## [YOUR ASSIGNMENT]
All that is wanted is the line with "Task: Solo the Repro5 instrument track" and each line after it to the end of the data below, set down exactly and without pictures.

┌──

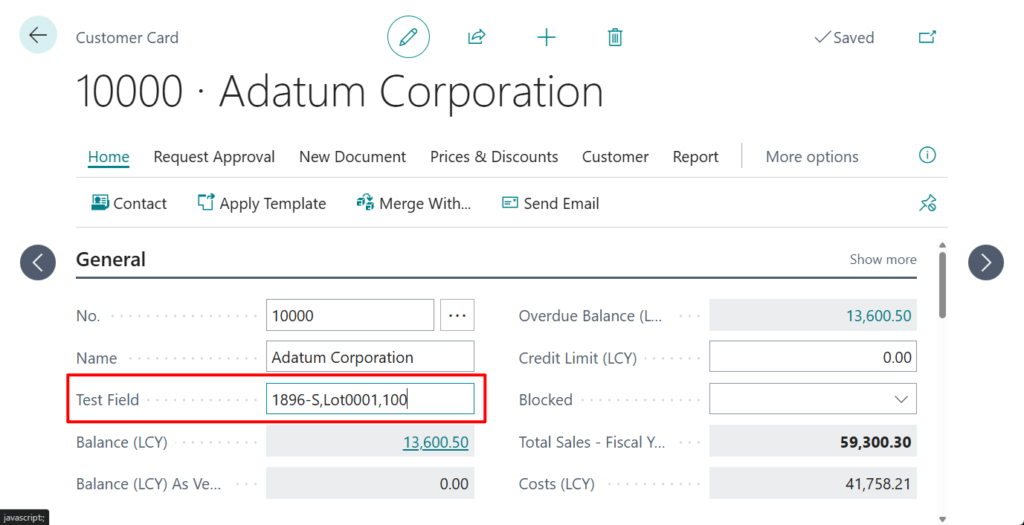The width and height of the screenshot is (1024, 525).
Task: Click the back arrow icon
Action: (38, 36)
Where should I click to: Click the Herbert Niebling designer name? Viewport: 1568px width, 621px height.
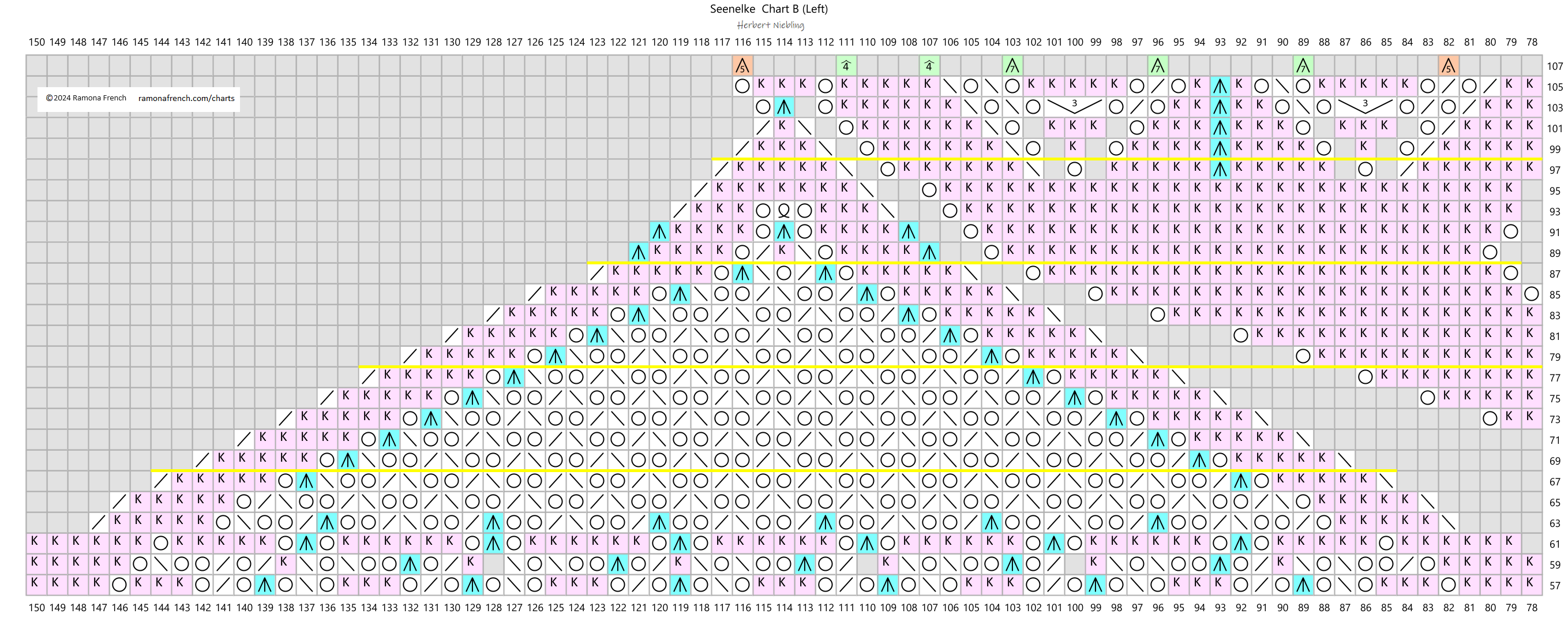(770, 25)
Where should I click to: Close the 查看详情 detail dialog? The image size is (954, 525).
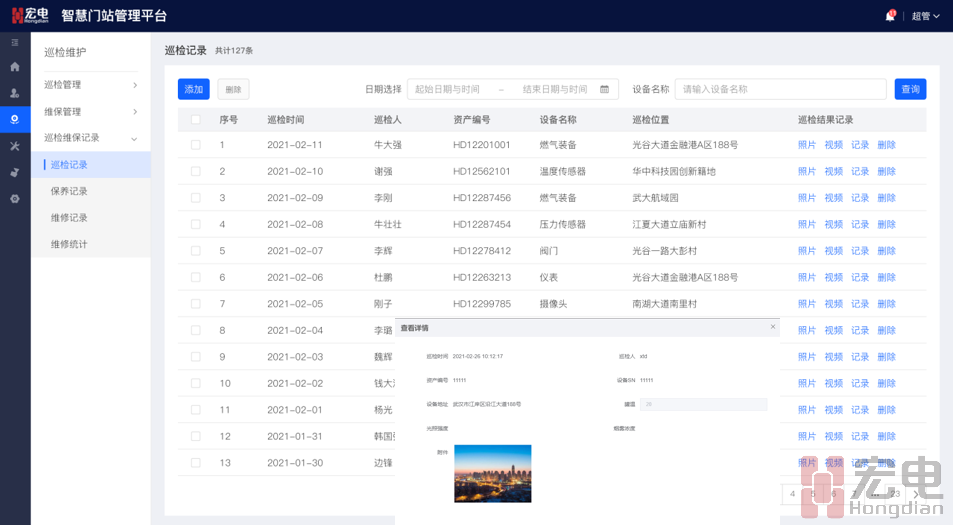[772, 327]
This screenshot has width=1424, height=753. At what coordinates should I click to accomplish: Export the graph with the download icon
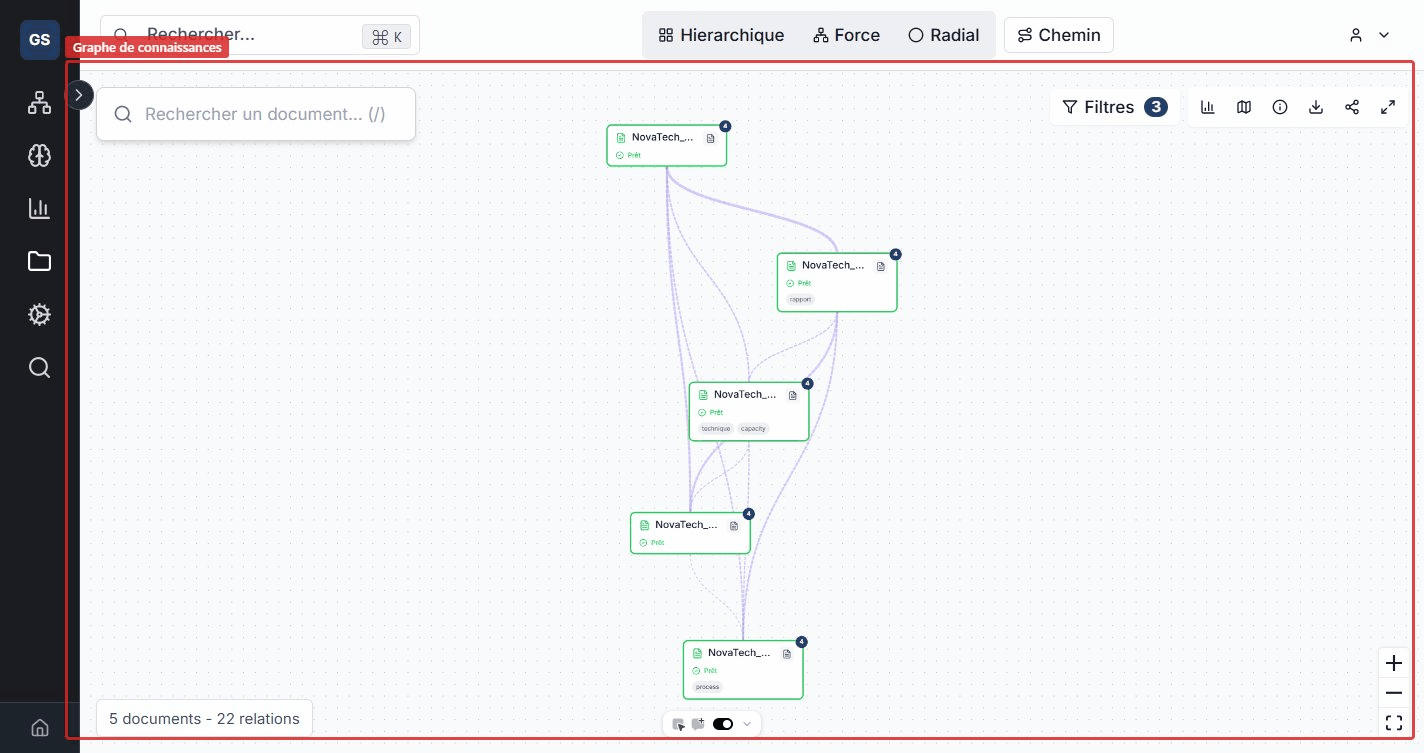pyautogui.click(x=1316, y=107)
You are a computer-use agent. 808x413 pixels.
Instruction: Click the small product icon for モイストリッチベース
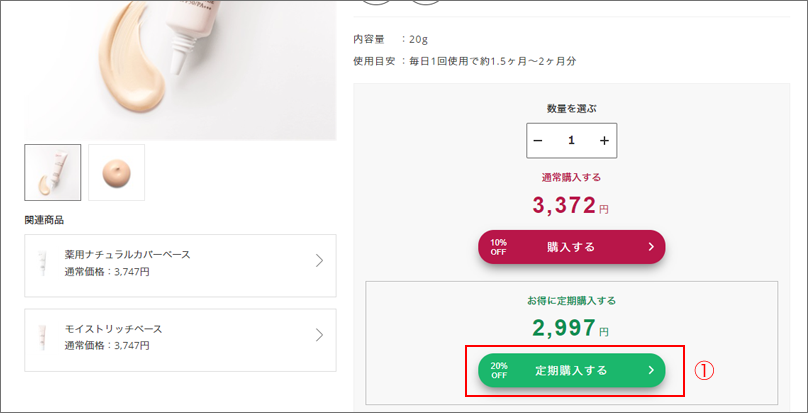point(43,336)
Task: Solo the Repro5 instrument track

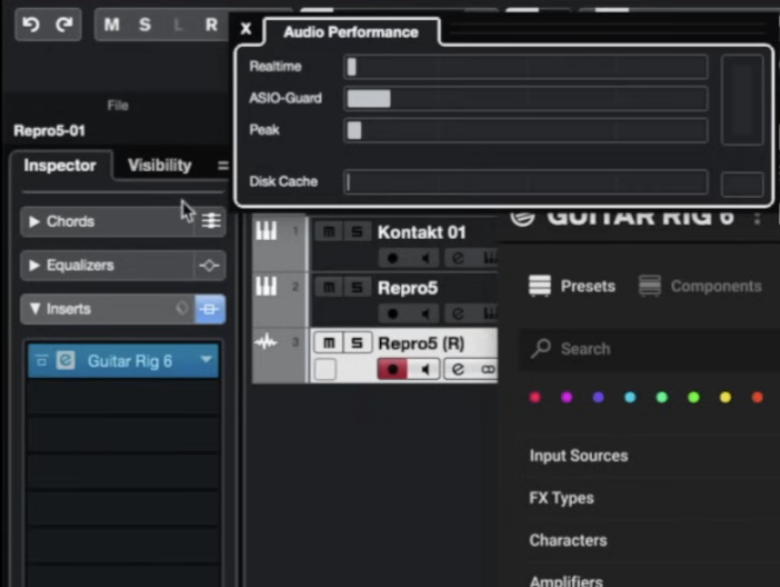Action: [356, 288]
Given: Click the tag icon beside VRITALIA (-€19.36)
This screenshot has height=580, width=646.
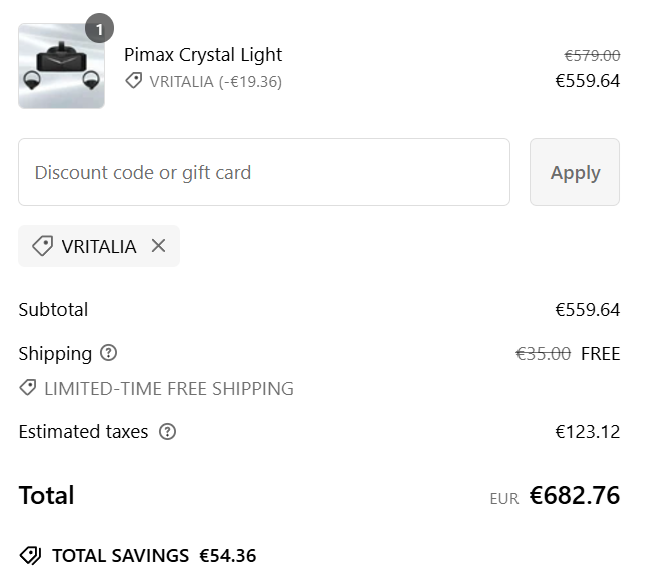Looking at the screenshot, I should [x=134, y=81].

└──

## [TASK RESPONSE]
Task: Solo the Repro5 instrument track

Action: [356, 288]
Given: Click the tag icon beside VRITALIA (-€19.36)
This screenshot has height=580, width=646.
Looking at the screenshot, I should [x=134, y=81].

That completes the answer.